DOCUMENT SEGMENT:

□ □ □ □ □

How I Built a Green Home Empire -- Before 'Green' Was Cool
By Don Ferrier, President of Ferrier Custom Homes/Ferrier Builders, Fort Worth, Texas.
Don Ferrier's firm began building green homes back in 1982, even though he and his employees didn't then know the word "green" would ever apply to what they were doing. Others doubted Ferrier's would ever have a successful business building energy-efficient homes. Were they ever wrong.
My grandfather and his brother immigrated to the United States from Scotland in 1881 to work on the Texas state capitol building, and they started a general contractor/stone masonry firm called Ferrier Brothers. My father and his brothers continued it as Ferrier Brothers Bridge Company. I grew up working for the company every summer and holiday, and after college and one PR job I decided I wanted to stay at it.
The underground roots of green building
By then we were a structural concrete company-that was about 90 percent of our business. In 1980 we did some work for a couple who were building an underground home. These homes are built right into the earth with a lot of passive-solar glass on the south side, and they use only 30 percent of the energy of a conventional home. This was after the first oil embargo, when the U.S. got a wake-up call that cheap energy may not be eternal.
We were just supposed to supply the concrete from our Redi-Mix plant. But then the contractor had troubles and we helped bail him out, so we wound up more involved with the job than we expected. And it was fascinating to me: You could take concrete that was so raw and...unappealing, in a way-it's fine for a bridge but who wants to live under it, you know?-and you could make it into a really nice home and achieve someone's dream.
In 1982 the sister and brother-in-law of the owner who built that first underground home wanted one too, and we built the shell. After that we were asked to build another, then another, (initially doing the excavation, concrete, waterproofing, underground insulation and backfill), then we partially finished out a home, and then we started building them turnkey as a general contractor/builder.

□ □ □ □ □

RECORDED DATA:

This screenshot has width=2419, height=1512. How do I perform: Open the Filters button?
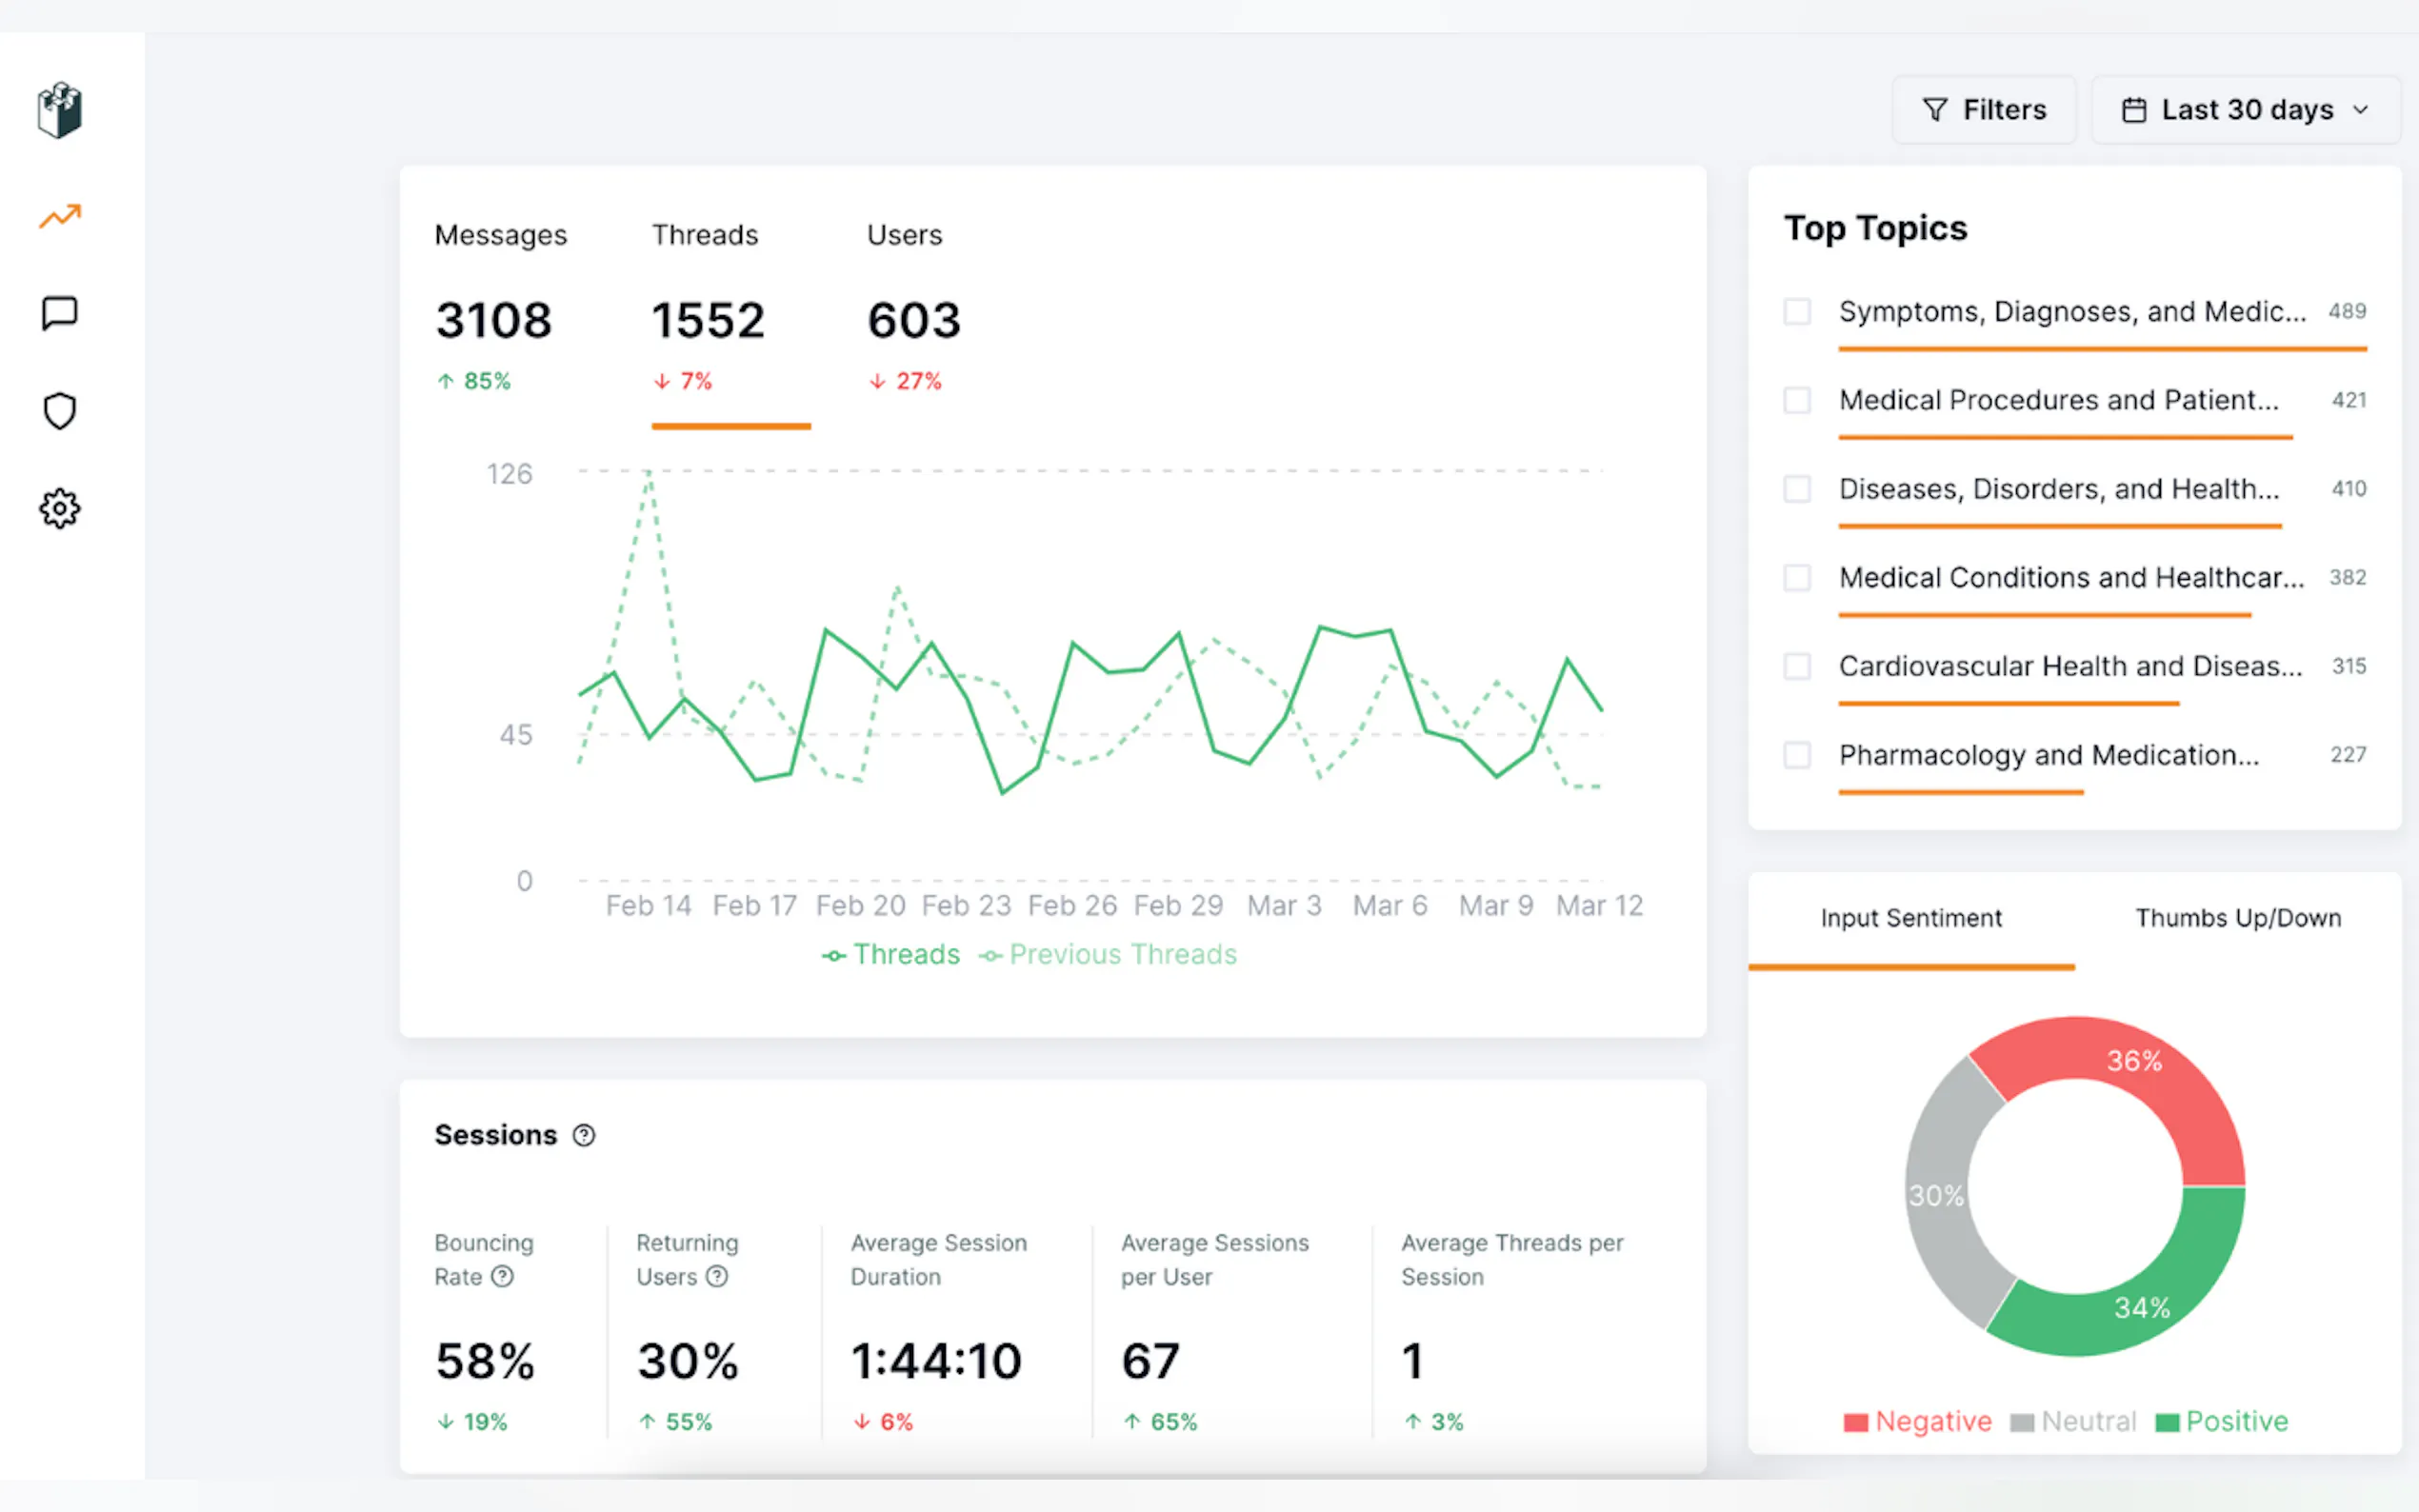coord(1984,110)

□ □ □ □ □

TASK DIRECTIONS:
Answer these from the Ferrier green-homes account:
(a) In what year did the author's grandfather and his brother immigrate to the United States from Scotland?
(b) How much of the company's business came from structural concrete?
(c) How much of a conventional home's energy do underground homes use?
The data has no connection to the Ferrier green-homes account.

OUTPUT OF THE TASK:
(a) 1881
(b) About 90 percent
(c) 30 percent